Like all banks, OCBC is also very much in the throes of its digital journey. One of its key initiatives – FX Online – the bank’s digital FX platform, which was launched in 2020, has seen further improvements in the past year. These improvements have included leveraging machine learning and robotic process automation, as well as deeper cooperation among the departments within the bank, to offer solutions that are directly relevant to clients’ financing needs instead of overwhelming them with information.

By leveraging machine learning and robotic process automation on FX Online, the bank is able to prompt its customers while on the go about FX exposures that need to be managed through its Business Mobile Banking app.
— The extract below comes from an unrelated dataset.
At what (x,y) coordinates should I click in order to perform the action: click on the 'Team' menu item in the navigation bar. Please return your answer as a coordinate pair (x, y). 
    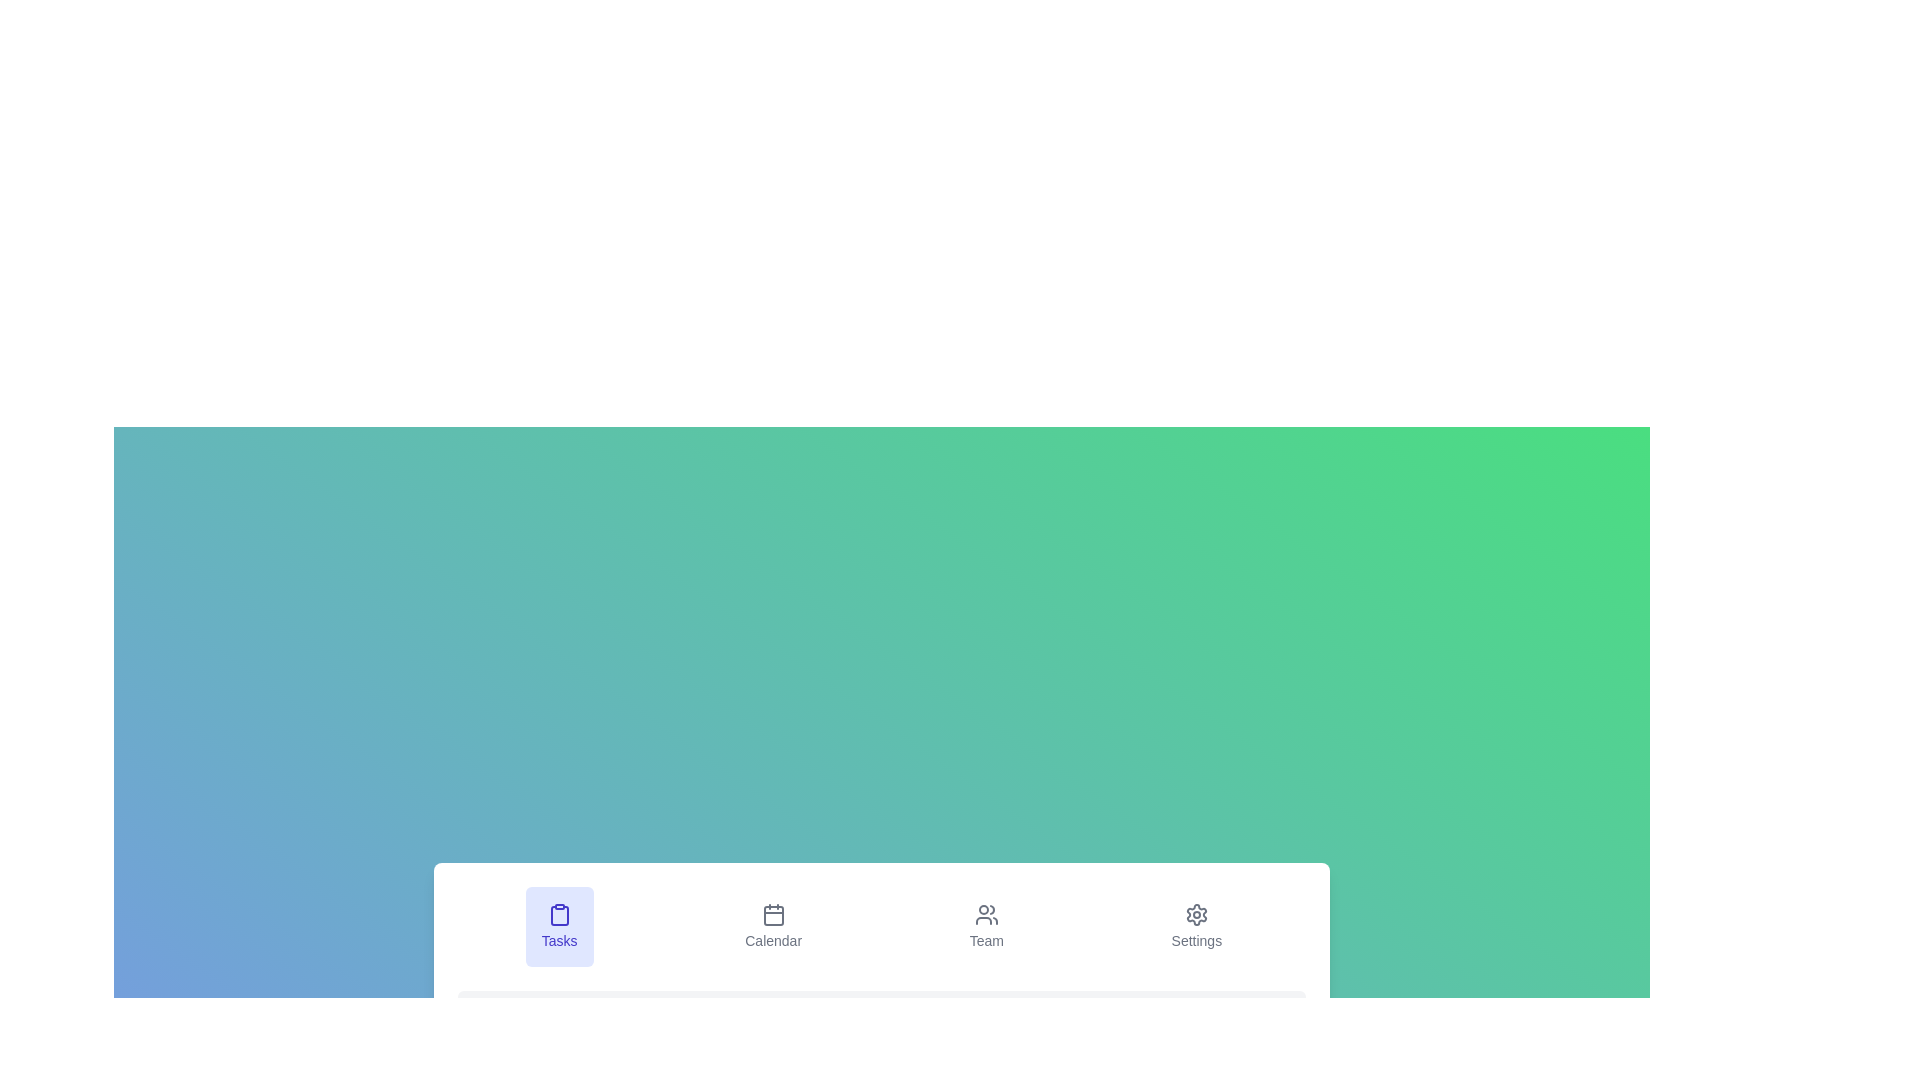
    Looking at the image, I should click on (881, 926).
“We are not going to sit and tell them that this is only for a certain kind of deals. Our game, perhaps the end state could be that as long as you want to hedge or invest, you can do so regardless of the channels and where you are. You could be at the airport waiting to catch a plane, and when prompted by OCBC that this is the best time to hedge your Singapore dollar exposure, you are able to do so,” says Gerard Tan, managing director and head of digital market strategy, global treasury at OCBC.

The bank’s strategy in offering solutions that seek to add value is also palpable in the market insight it provides its clients for their currency needs. Tan says the bank seeks to ensure the information it provides is relevant to clients and offers advisory on how best to capture opportunities and market dislocation rather than overloading them with information.